About the Workhome Pattern Book
The workhome pattern book is a collection of generic spatial designs or patterns which we have produced to illustrate the various ways in which work and home functions can be combined.
The designs are stored in a database that can either be browsed casually or searched purposefully. The apparatus that facilitates browsing and searching also serves as a summary list of the most important variables in the design of a workhome. Thus, the records (patterns) in the database can be filtered by clicking one or more of 23 variables grouped under the following headings: type of workplace, spatial strategy, dominant function, public/private, employees, access and size. Clicking two or three of these variables highlights the designs that embody that particular group of characteristics.
To make the database even easier to use, the patterns have been grouped in families according to their basic configuration. These families are: basement, basic workhome, infill, layer cake, loft, machiya, off-the peg, passage, shop/house, transformable furniture, workbay and workbox. Here is a brief description of each of them:
Workhomes in which the work activities take place mainly in a basement.
Adaptations of an ordinary two storey house of moderate size.
Workhomes in which work and home elements are placed side by side along the street frontage. Often the work element “infills” between houses.
Multi-storey workhomes in which work and home elements are interleaved floor by floor.
Workhomes where the work element is in the attic. Often there is a workspace on the ground floor as well.
Workhomes based on the traditional Japanese Machiya which incorporates small gardens at intervals in the depth of the site, separating the building into different zones.
Off the Peg
Work-dominant plans inspired by the idea that a workhome might be created from a combination of “off the peg” space-enclosing elements.
Workhomes in which the work element is in the back garden, accessible by a passageway between the houses.
The traditional “living above the shop” arrangement.
Workhomes incorporating dual-use spaces that are transformed by special furniture.
The commonest form of workbay is a back extension on an ordinary house, but workbays can also be front, side and upward extensions.
A more sophisticated version of the traditional shed at the bottom of the garden.
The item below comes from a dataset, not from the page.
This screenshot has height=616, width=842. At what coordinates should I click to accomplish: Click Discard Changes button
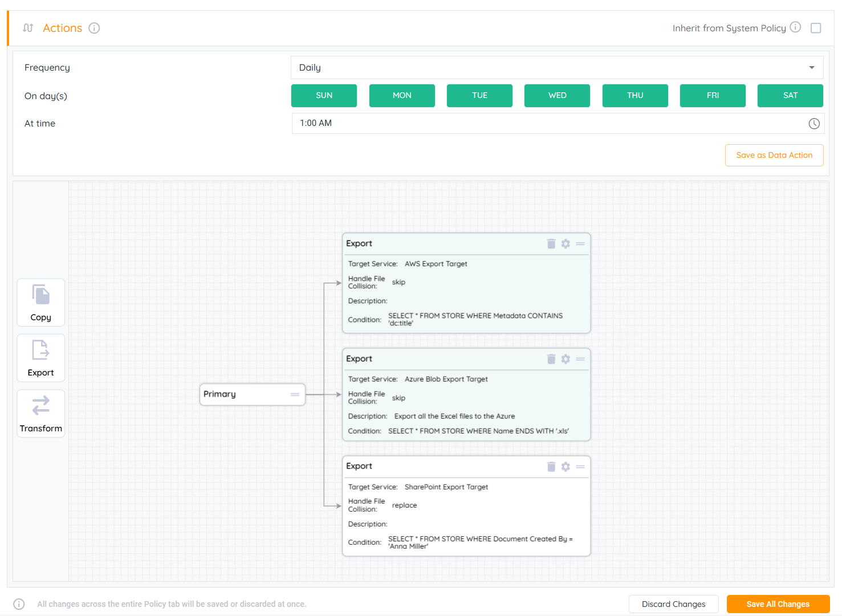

Each individual database record contains information about one workhome pattern. This information always includes floor plans and a diagrammatic block plan. In most cases there is additional information which might include: a detailed description, a cutaway three dimensional drawing, a three dimensional “SketchUp” model that you can download and view from any angle, a link to relevant precedents in the precedents database, and an animated flash sequence which shows various ways in which the pattern can be varied, extended or altered.